**CONSEGNA A:** Inserisci in una lista JSON di stringhe le righe dell'elenco, dalla prima fino a quella che contiene "Action: coord(395,464)" compresa, con una stringa per ogni riga e senza le righe vuote. Lascia fuori dalla risposta le immagini.

**BRANO DI TESTO:**
────────────────────────────────────────

Non si dimenticano mai davvero le proprie radici culturali; e un politico non può neanche provare a farlo. La lettera sul Rinascimento europeo che il presidente Emmanuel Macron ha voluto inviare da Parigi, in 23 lingue diverse, a tutti i cittadini dell’Unione, ha l’ambizione di costruire il concetto di una vera sovranità europea, tutta in stile francese.

I limiti del sovranismo
Souveraineté, in realtà, è parola che non compare nel testo della lettera. Giustamente: con la campagna elettorale europea ormai avviata, meglio non confondere il proprio messaggio con quello dei cosiddetti “sovranisti”. Meglio lasciare che cadano in contraddizione da soli, come è inevitabile che sia: non ci può essere strategia comune, tantomeno europea, per i sovranisti e i nazionalisti radicali, ma solo accordi tattici (come mostrano, per fare un solo esempio, gli incontri-scontri tra Salvini e Orban). L’unico riferimento di paese sovrano al concetto è polemico e tutto sommato irrilevante («Chi può permettersi di essere sovrano di fronte ai giganti del digitale?»).

Un concetto tutto francese
Souveraineté è però concetto francese, nato con Jean Bodin e sviluppato - nella sua versione democratica - dal Jean-Jacques Rousseau nel suo Contrat Social (che è un testo più di dottrina dello Stato che politico). Persino autori come Montesquieu (con la sua idea della divisione dei poteri) o Burlamaqui si sono preoccupati di limitarne la portata, non di negarne esistenza o coerenza.

────────────────────────────────────────

**ELENCO DA ELABORARE:**
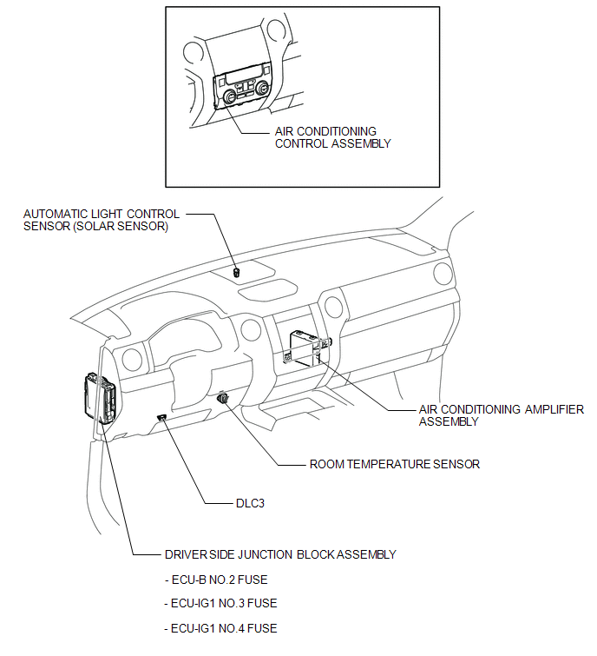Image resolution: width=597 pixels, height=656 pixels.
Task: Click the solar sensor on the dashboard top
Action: coord(237,271)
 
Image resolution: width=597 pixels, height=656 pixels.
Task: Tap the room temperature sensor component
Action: coord(225,398)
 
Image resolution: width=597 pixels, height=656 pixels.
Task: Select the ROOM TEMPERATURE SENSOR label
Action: coord(395,464)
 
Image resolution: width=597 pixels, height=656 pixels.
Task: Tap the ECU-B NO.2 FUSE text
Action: coord(220,579)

────────────────────────────────────────

**CONSEGNA B:** Trascrivi dal testo sulla lettera di Macron il passo da "Non si dimenticano" a "in stile francese.".

**RISPOSTA A:**
[
  "Image resolution: width=597 pixels, height=656 pixels.",
  "Task: Click the solar sensor on the dashboard top",
  "Action: coord(237,271)",
  "Image resolution: width=597 pixels, height=656 pixels.",
  "Task: Tap the room temperature sensor component",
  "Action: coord(225,398)",
  "Image resolution: width=597 pixels, height=656 pixels.",
  "Task: Select the ROOM TEMPERATURE SENSOR label",
  "Action: coord(395,464)"
]

**RISPOSTA B:**
Non si dimenticano mai davvero le proprie radici culturali; e un politico non può neanche provare a farlo. La lettera sul Rinascimento europeo che il presidente Emmanuel Macron ha voluto inviare da Parigi, in 23 lingue diverse, a tutti i cittadini dell’Unione, ha l’ambizione di costruire il concetto di una vera sovranità europea, tutta in stile francese.